#### DOCUMENT TEXT
____________________

# Programs installed under wine - where are the icons kept?



## caesius (Aug 28, 2009)

Petantic question yes, but its bothering me. I've installed Graph under wine from http://www.padowan.dk/graph/ and it works great. I've made a new menu called win32 in the K menu to house these programs, but I can't find the icon that goes with it! 

I've looked all through ~/.wine/drive_c/"Program Files"/Graph and ~/.wine/drive_c/windows but I can't see where they are kept. I guess this is sort of a windows questions because I know sometimes the icons are hidden in executables but I'm sure someone here will know.

Cheers.

N.B. Oddly enough, (for those who know KDE), the Lost+Found folder has all of my win32 programs, with icons! I don't where they come from though...


----------



## SirDice (Aug 28, 2009)

It depends. Some windows executables have their own icon stored in the exe. Some have a seperate .ico and some have it stored in a dll.

Lost+found has nothing to do with KDE. It's a place holder where fsck will store (parts of) files it finds when your filesystem is screwed up.


----------



## caesius (Aug 28, 2009)

SirDice said:
			
		

> It depends. Some windows executables have their own icon stored in the exe. Some have a seperate .ico and some have it stored in a dll.
> 
> Lost+found has nothing to do with KDE. It's a place holder where fsck will store (parts of) files it finds when your filesystem is screwed up.



Sorry for being misleading, I mean the "Lost & Found" subsection of the K menu, not the lost+found folder on volumes.

See the screenshot below, the icon shows up in this menu, yet there is no .ico/.png/.whatever anywhere in .wine

http://picpaste.com/picture.png


----------

____________________

#### PROVIDED MATERIAL
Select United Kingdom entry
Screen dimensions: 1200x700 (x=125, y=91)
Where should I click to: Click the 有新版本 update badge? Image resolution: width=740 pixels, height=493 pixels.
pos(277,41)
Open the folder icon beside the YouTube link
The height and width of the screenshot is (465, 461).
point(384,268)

____________________

#### WHAT YOU NEED TO DO
From the Wine icons thread, write out the passage starting with "# Programs installed" and going on through "here will know.". This data has no connection to the Wine icons thread.

#### SOLVED EXERCISE
# Programs installed under wine - where are the icons kept?



## caesius (Aug 28, 2009)

Petantic question yes, but its bothering me. I've installed Graph under wine from http://www.padowan.dk/graph/ and it works great. I've made a new menu called win32 in the K menu to house these programs, but I can't find the icon that goes with it! 

I've looked all through ~/.wine/drive_c/"Program Files"/Graph and ~/.wine/drive_c/windows but I can't see where they are kept. I guess this is sort of a windows questions because I know sometimes the icons are hidden in executables but I'm sure someone here will know.